The expected output is exactly the lines below, starting at the line with "The height and width of the screenshot is (428, 642)." and ending at the line with "This screenshot has height=353, width=563.", both included; no other line belongs in it.

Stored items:

⟨

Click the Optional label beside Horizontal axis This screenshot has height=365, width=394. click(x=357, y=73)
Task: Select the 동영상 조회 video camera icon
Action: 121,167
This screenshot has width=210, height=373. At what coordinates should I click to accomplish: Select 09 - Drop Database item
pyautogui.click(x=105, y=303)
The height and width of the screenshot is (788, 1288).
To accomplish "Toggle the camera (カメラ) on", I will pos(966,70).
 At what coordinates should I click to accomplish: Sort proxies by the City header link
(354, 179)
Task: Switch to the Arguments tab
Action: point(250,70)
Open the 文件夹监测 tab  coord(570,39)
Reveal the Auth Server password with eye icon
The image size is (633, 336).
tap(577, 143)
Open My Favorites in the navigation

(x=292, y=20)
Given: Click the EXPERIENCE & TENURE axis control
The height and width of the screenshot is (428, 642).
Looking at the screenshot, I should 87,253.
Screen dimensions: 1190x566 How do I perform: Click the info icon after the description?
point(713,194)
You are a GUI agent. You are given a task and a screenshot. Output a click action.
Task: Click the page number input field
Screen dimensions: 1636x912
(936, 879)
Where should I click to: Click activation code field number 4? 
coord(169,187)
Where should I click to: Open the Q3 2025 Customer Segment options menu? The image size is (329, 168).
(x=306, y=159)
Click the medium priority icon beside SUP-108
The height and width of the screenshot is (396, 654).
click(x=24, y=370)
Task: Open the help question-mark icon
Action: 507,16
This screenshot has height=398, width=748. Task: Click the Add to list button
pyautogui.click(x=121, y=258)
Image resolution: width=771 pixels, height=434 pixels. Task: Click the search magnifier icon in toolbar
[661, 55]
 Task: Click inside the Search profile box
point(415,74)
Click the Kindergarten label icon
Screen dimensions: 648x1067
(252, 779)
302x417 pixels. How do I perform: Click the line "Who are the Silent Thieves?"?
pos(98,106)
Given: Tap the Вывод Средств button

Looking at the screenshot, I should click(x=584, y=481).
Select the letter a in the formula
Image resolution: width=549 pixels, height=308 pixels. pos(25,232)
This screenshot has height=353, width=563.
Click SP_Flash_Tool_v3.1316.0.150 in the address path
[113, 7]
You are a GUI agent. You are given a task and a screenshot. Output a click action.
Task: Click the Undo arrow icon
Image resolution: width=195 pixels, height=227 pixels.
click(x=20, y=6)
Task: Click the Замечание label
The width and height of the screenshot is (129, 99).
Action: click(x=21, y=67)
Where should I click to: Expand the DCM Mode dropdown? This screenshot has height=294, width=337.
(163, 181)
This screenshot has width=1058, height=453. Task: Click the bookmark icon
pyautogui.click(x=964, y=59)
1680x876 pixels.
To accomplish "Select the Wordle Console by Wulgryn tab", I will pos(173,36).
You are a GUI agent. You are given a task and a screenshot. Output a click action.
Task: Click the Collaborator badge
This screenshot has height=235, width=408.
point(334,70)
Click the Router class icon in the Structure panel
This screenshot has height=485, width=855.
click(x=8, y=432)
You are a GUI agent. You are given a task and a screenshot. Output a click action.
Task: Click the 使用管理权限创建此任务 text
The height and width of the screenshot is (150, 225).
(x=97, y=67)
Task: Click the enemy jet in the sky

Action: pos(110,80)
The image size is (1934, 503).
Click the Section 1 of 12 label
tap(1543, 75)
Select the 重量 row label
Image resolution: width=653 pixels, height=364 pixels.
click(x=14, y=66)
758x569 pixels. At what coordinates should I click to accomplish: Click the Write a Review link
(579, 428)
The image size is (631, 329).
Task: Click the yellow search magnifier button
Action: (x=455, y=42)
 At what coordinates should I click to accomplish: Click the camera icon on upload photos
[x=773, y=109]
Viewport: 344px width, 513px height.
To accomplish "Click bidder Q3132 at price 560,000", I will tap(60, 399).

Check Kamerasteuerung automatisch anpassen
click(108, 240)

⟩

## RESPONSE AREA
The height and width of the screenshot is (428, 642).
Looking at the screenshot, I should 87,253.
Screen dimensions: 1190x566 How do I perform: Click the info icon after the description?
point(713,194)
You are a GUI agent. You are given a task and a screenshot. Output a click action.
Task: Click the page number input field
Screen dimensions: 1636x912
(936, 879)
Where should I click to: Click activation code field number 4? 
coord(169,187)
Where should I click to: Open the Q3 2025 Customer Segment options menu? The image size is (329, 168).
(x=306, y=159)
Click the medium priority icon beside SUP-108
The height and width of the screenshot is (396, 654).
click(x=24, y=370)
Task: Open the help question-mark icon
Action: 507,16
This screenshot has height=398, width=748. Task: Click the Add to list button
pyautogui.click(x=121, y=258)
Image resolution: width=771 pixels, height=434 pixels. Task: Click the search magnifier icon in toolbar
[661, 55]
 Task: Click inside the Search profile box
point(415,74)
Click the Kindergarten label icon
Screen dimensions: 648x1067
(252, 779)
302x417 pixels. How do I perform: Click the line "Who are the Silent Thieves?"?
pos(98,106)
Given: Tap the Вывод Средств button

Looking at the screenshot, I should click(x=584, y=481).
Select the letter a in the formula
Image resolution: width=549 pixels, height=308 pixels. pos(25,232)
This screenshot has height=353, width=563.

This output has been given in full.